Some Tuesday links
Well, I got linked to today by conservative blogger Michelle Malkin and never have I seen such vitriolic hateful email. I feel sorry for political bloggers who get linked by her regularly.
Here are some media-related links for your amusement:
1. A sports blogger who up until recently used a pseudonym outed himself as a Washington Post reporter. He was promptly fired.
2. Here’s a step by step list on how to make your own Judd Apatow movie. If this formula is correct, then he only has about five more movies left before he has run out of Freaks and Geeks cast members to star in his films.
3. While much of the news coverage of Craigslist has focused on the damage it has caused to the newspaper industry, another competitor has decided that it won’t take it sitting down — Ebay has filed a lawsuit against the free classifieds site.

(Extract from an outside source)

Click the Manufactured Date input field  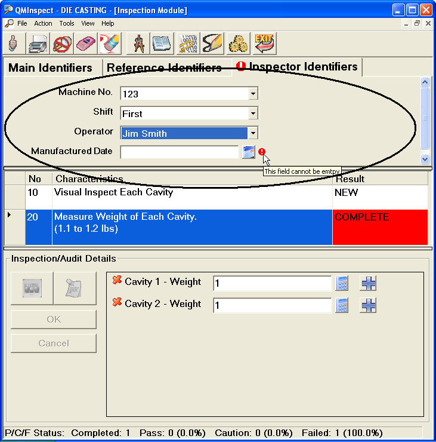(179, 152)
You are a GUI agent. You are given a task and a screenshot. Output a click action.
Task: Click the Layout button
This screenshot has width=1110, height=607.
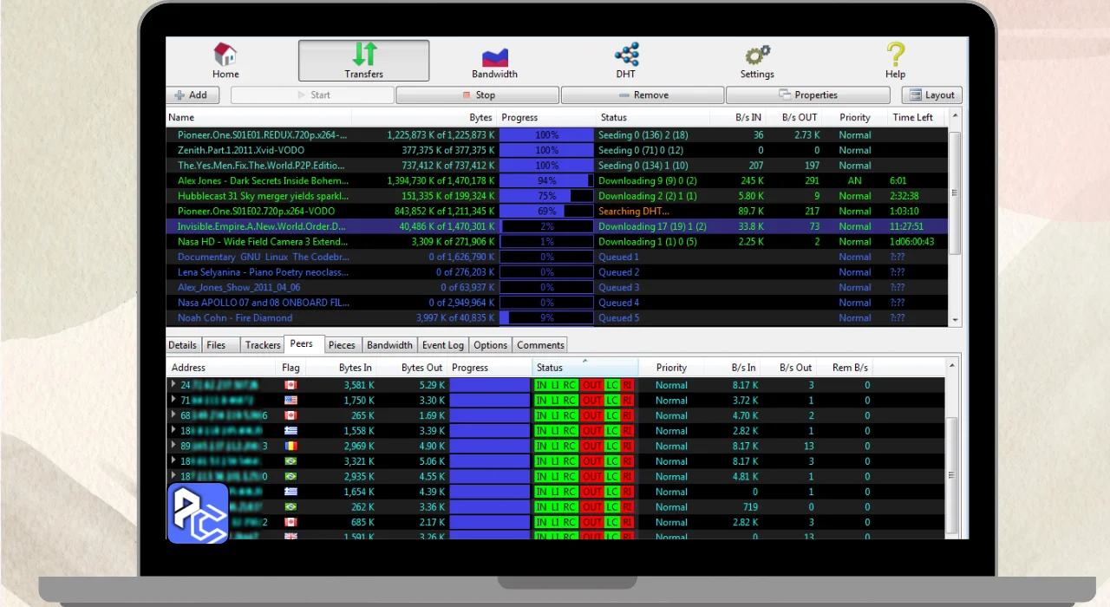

4. Every time you think cable news couldn’t get any worse, you come across a news clip like this one and realize that there is no limit to its vapidity.


Forgetting Sarah Marshall blogger fun fact: the film was directed Nicholas Stoller, older brother than the blogosphere’s very own Matt Stoller!
“I got linked to today by conservative blogger Michelle Malkin and never have I seen such vitriolic hateful email.”
Waaaaahhhh!!!!
Now you know what it feels like to be a conservative blogger.
Jackass.
(vitriolic enough for you?)
The conservative bloggers are not true conservatives. It is characters like Malkin that have ruined the image of the republican party. I honesty don’t think conservative bloggers even believe what they say half the time..but if you’re too dumb to realize that she says things just for shock factor don’t get all pissy when bloggers like Simon call her out on it-Jackass
That Malkin post was funny and instructive. Frankly, though, I get weary of any thread lasting more than 20 comments long. Successful bloggers are good at indiscriminate linking and short meaningless posts. I have to say that high-traffic blogging depends on quantity, not quality.
The point lost on the random angry surfers was that you were analyzing the rhetoric and presentation, not the message itself.
I find it hard to deal with polemical writers. On the left we have highly effective ones (and idiots), but after a while the stridency becomes uninteresting even when you’re sympathetic to their agenda.
One thing which characterizes these writers: repetition. By linking and relinking and relinking to the same old controversies, the blogger hopes to have the last word.
There is much talk about Internet bullying. What about bullying bloggers? (Of course, a lot of bloggers would appreciate any traffic whatever the reason).